◆ **Page**:

#####

And it really changed his worldview, seeing the suffering and racism that the black folks in St. Mary's County suffered.
♪ ♪ He wanted the church to get more active than it had ever been in fighting racism.
That, in turn, amazingly, brought LaFarge's name to the desk of Pope Pius XI.
[applause] ♪ ♪ [crowd cheering] ♪ ♪ In the mid-1930s, Americans were not always and necessarily focusing on the changes that were going on in Europe with the rise of Hitler and Nazism.
By 1938, though, something terrible seemed to be happening.
♪ ♪ And John LaFarge, who was an associate editor at "America" magazine, sailed to Europe in the spring of 1938 to get an idea about, as he said, whether the newspapers were telling it right.
[crowd chanting in German] [tense music] - This is one month after Hitler has paid his very dramatic, triumphal visit to Rome, to Naples, to Florence.
[cheers and applause] - A day or two before LaFarge was supposed to leave Rome, suddenly, a letter arrived at the residence with the telltale colors and insignia of the Vatican, and he knew immediately that this was an invitation from the pope himself.
[sweeping music] ♪ ♪ After a sleepless night, LaFarge drove down to Castel Gandolfo-- it's about an hour and a half drive on winding roads-- and presented himself at the papal palace.
When the elevator opened and Pacelli came out, Pacelli was kind of glaring at LaFarge.
He wouldn't have known who he was necessarily, but he seemed to be not very happy.
And that would not be a surprise because, in fact, the pope had cleared the room purposely to talk about something which he considered to be highly secret.
♪ ♪ LaFarge, looking around, saw that a copy of his book, "Interracial Justice," was on the pope's desk.
There was LaFarge, expecting to have been rebuked by the pope for saying something that was too far out of bounds, too progressive.
♪ ♪ Then followed almost a humorous interaction in which they tried to determine what language they were gonna speak.
The pope read many languages and probably could speak some English, but they finally settled on French.
After a moment, the pope got to the point that he wanted to discuss: that he was preparing himself to challenge Hitler, Nazism, Mussolini, and the entire concept of anti-Semitism, the same point which LaFarge had made in "Interracial Justice."
"There's only one race and that's the human race."
"And," the pope continued, "you, John LaFarge, will write this encyclical for me."
He was floored.
He said, "How would a humble Jesuit from the United States do such a thing?"
And that was where the pope turned to him and said... [speaking French] "Say it completely simply.
Say it as if you yourself were the pope."
♪ ♪ LaFarge was supposed to be leaving Rome and coming home, so he had to immediately tell the editor of "America" magazine something had changed.
He wrote a long letter to his boss.
"Frankly, I am simply stunned.
"And all I can say is, "the rock of Peter has fallen on my head.
"Had I anticipated such a terrific development, "nothing would have persuaded me "even to go to Rome, "much less see the pope.
"As it is, nothing to do but to go through with the whole thing."
♪ ♪ - An encyclical is the most authoritative pronouncement a pope can make.

#####

◆ **Dataset extract**:
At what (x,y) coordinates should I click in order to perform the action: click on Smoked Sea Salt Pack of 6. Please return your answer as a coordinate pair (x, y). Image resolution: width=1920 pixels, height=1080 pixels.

#####

◆ **What is asked**:
**1.** In the transcript about John LaFarge, which language did LaFarge and the pope finally agree to speak?
**2.** Print everything in the transcript about John LaFarge from "He was floored." down to "it completely simply.".

◆ **Task-by-task outputs**:
**1.** French.

**2.**
He was floored.
He said, "How would a humble Jesuit from the United States do such a thing?"
And that was where the pope turned to him and said... [speaking French] "Say it completely simply.